**What is needed**
In the records that follow, locate every line with "Task" and extract it.

**Collected data**
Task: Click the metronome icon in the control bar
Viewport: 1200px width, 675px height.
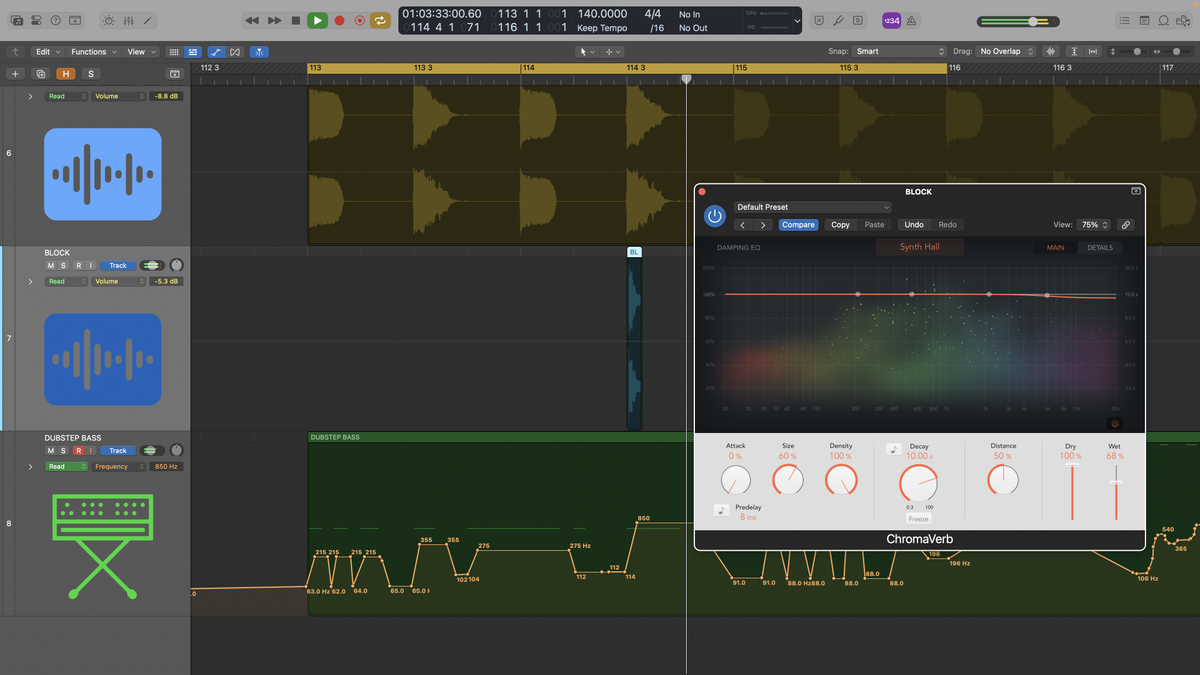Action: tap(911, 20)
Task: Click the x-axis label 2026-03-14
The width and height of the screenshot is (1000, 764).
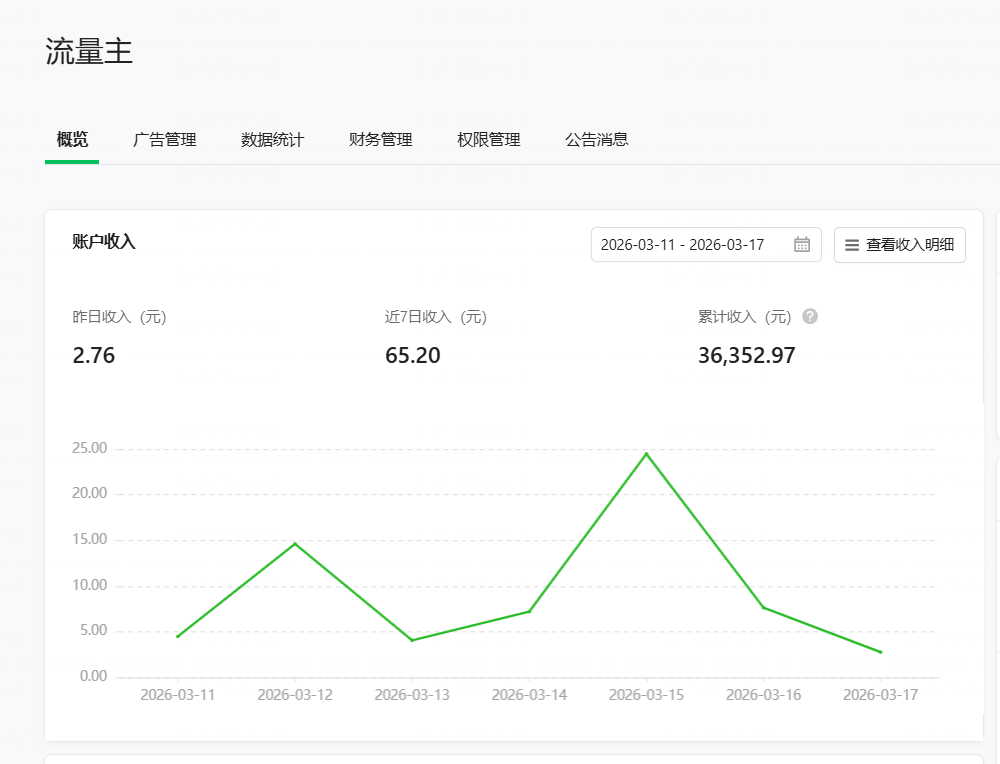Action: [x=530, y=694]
==
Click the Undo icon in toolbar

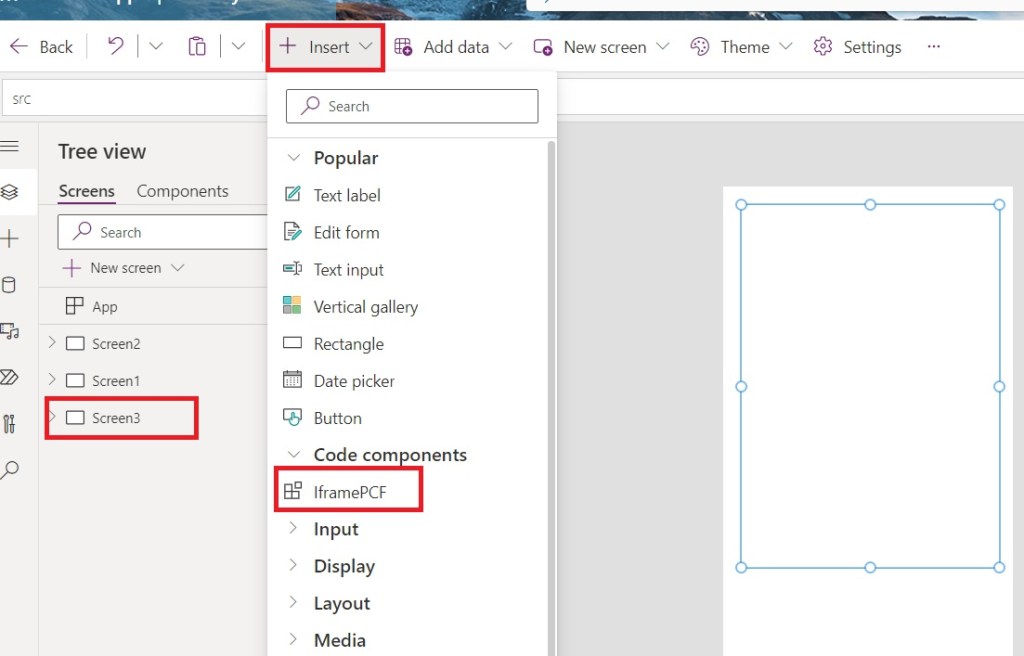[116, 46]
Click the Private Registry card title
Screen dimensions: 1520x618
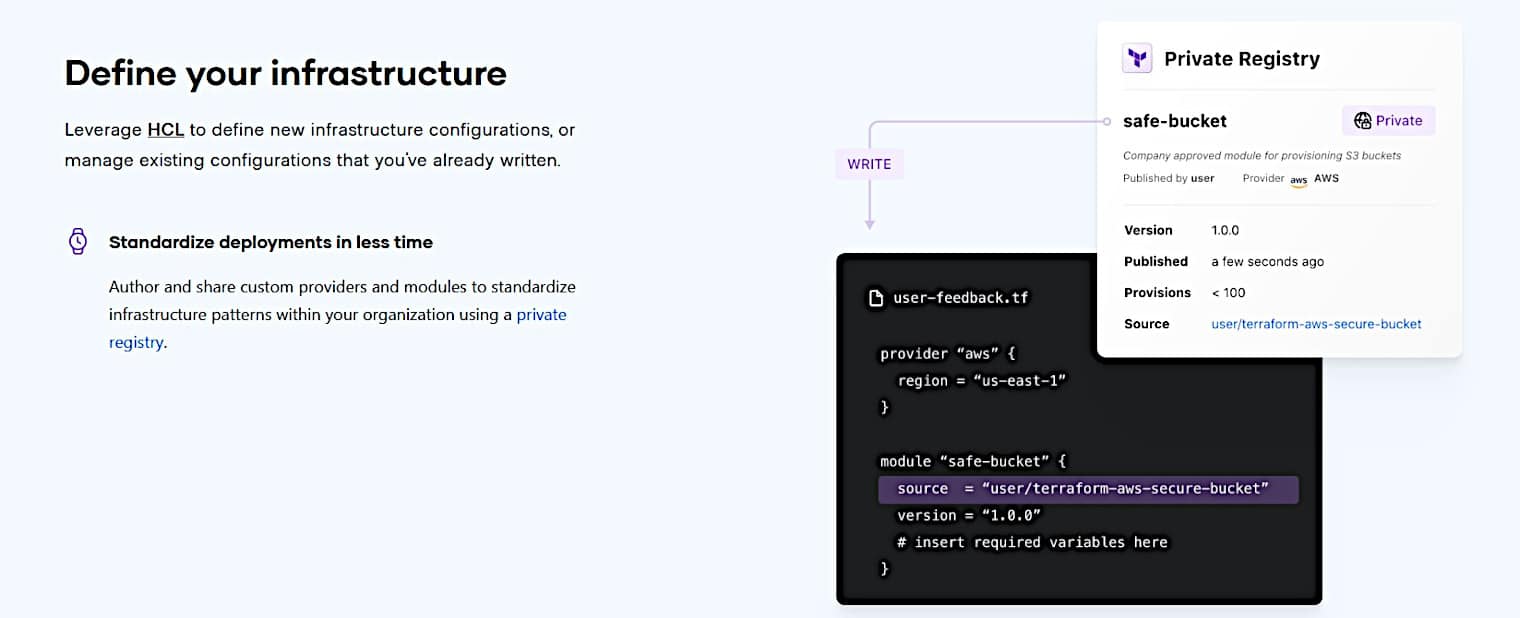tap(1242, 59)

**Solution below**
Task: Click the metronome icon in the control bar
Task: Click the x-axis label 2026-03-14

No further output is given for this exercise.